New National Study Highlights Mercury Levels in American Women

September 30, 2008
Category: Uncategorized

More and more evidence being published in conventional medical journals show a correlation between heavy metals and heart disease. Lead is linked to high blood pressure; mercury is linked to the incidence of heart attacks.

John Hopkins University found mercury in every umbilical cord blood sample it studied, pointing to the widespread body burden of mercury among Americans. Now, a new study led by the U.S. EPA looks at mercury levels in women of childbearing age. According to the Environmental Health News, one in ten women nationwide exceeded the mercury concentration levels that risk fetal health.

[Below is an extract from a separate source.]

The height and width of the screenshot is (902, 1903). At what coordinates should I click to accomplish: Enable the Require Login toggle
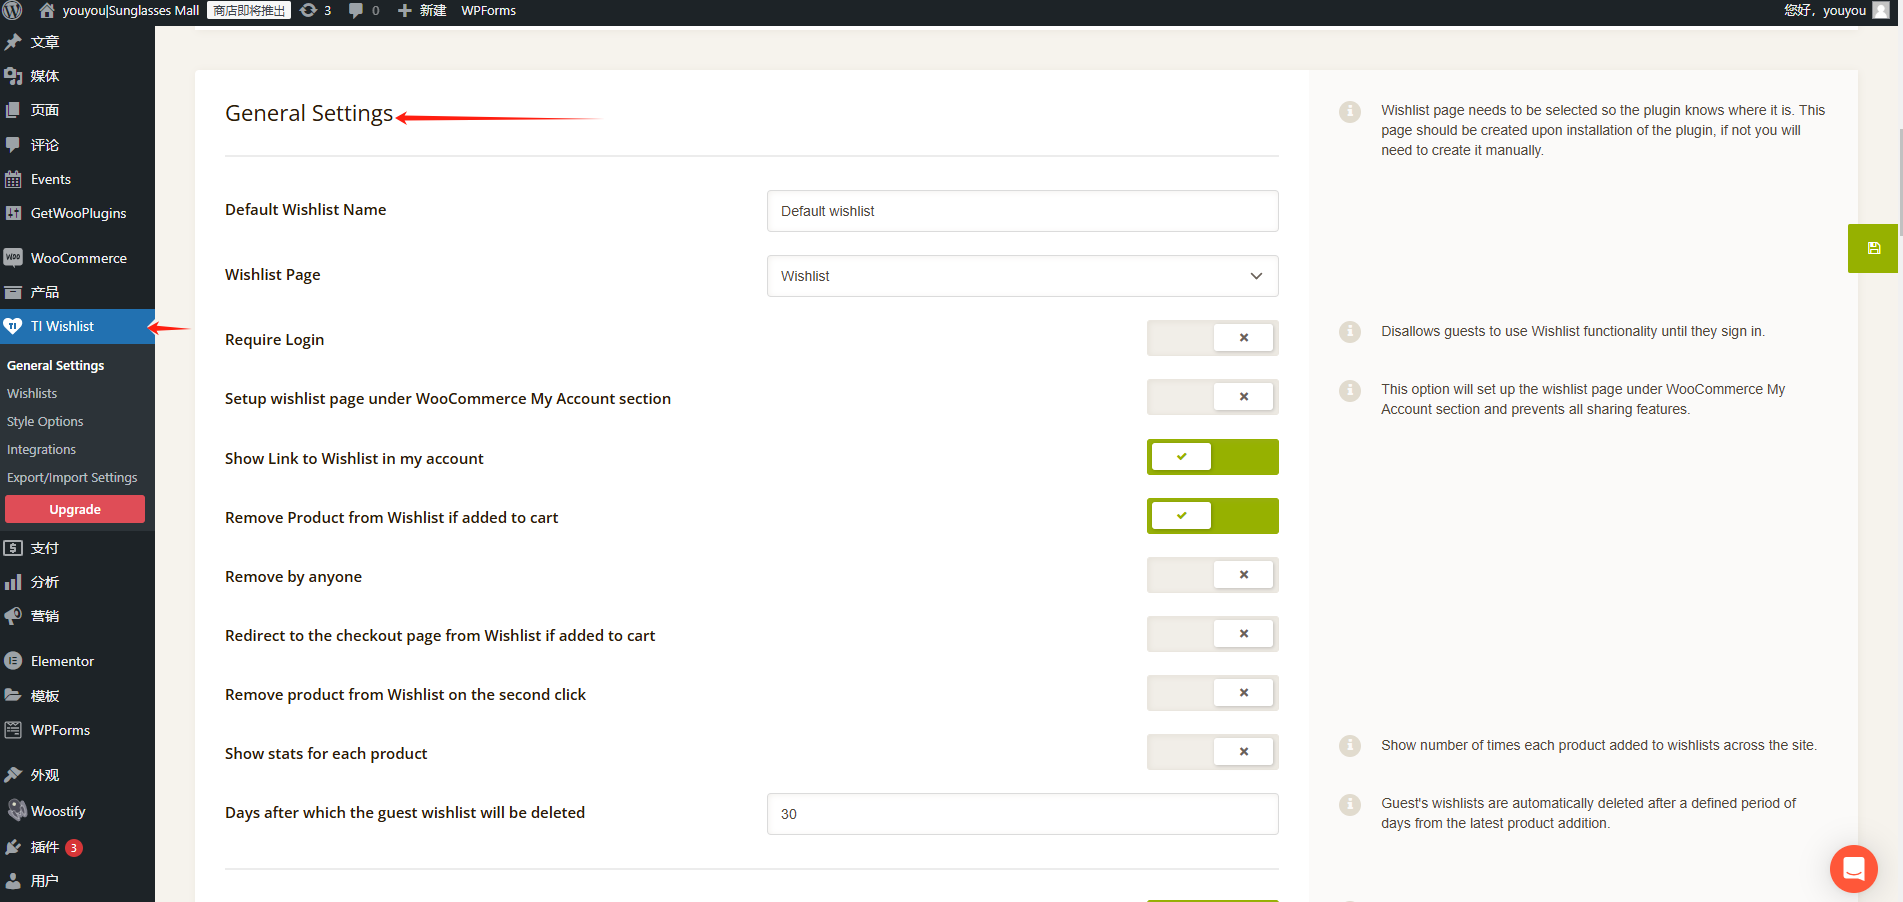click(1212, 338)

The mercury data was collected by the Centers for Disease Control and Prevention as part of a national program to determine Americans’ body burden of certain chemicals.
The study found that women in the northeast are contaminated with the highest concentrations of mercury in the U.S., followed by women living on the Pacific coast. According to the study’s researchers, women living near coastal areas had three to four times greater risk of exceeding acceptable levels of mercury than do women who live inland.
Because the body tends to store heavy metals in its tissues, integrative physicians screen their patients for heavy metals using analysis of nails or hair, urine screening, or load testing. Yet medical licensing boards often target physicians for these practices. In FL Board of Medicine v. Dan Roehm, M.D., a court in Florida decided that hair mineral analysis was a valid screening tool. However, books like Diagnosis Mercury: Money, Politics, and Poison by Jane Hightower, M.D., document the incidence of mercury poisoning and show that many physicians are unaware of the risks. The AAHF website lists physicians who continue to raise the standard of care by screening their patients for heavy metals when indicated.
There has been an ongoing debate between the EPA and FDA regarding mercury warnings and fish consumption. While fish consumption is beneficial because of its fatty acid content and protein levels, mercury has been linked not only to cardiovascular disease but to harming the developing brains of the unborn as well. Mercury is a potent neurotoxin that can accumulate in fish, especially large-mouthed fish like tuna. When babies are exposed to mercury in the womb, their brains may not develop normally, which can impair their learning ability and reduce their I.Q. Tests of canned tuna have revealed mercury levels that are alarmingly high. The California Medical Association has passed a resolution that the government should be more proactive when it comes to mercury in fish.
A media campaign has perpetrated the myth that dietary supplements are unregulated. But physicians who use fish oil preventively and therapeutically in their clinical practice seek out companies that ensure their fish oil supplements are free from contaminants such as mercury. In earlier decades, mothers routinely gave cod liver oil to their children; today, however, U.S. women have the lowest levels of beneficial fats, including DHA, of all industrialized countries. Low or imbalanced levels of fatty acids are now linked to autoimmune disorders, mood and behavioral disorders, and heart disease, among other health concerns. The New York Times recently explained why some doctors are “recommending an age-old remedy to treat ADHD.”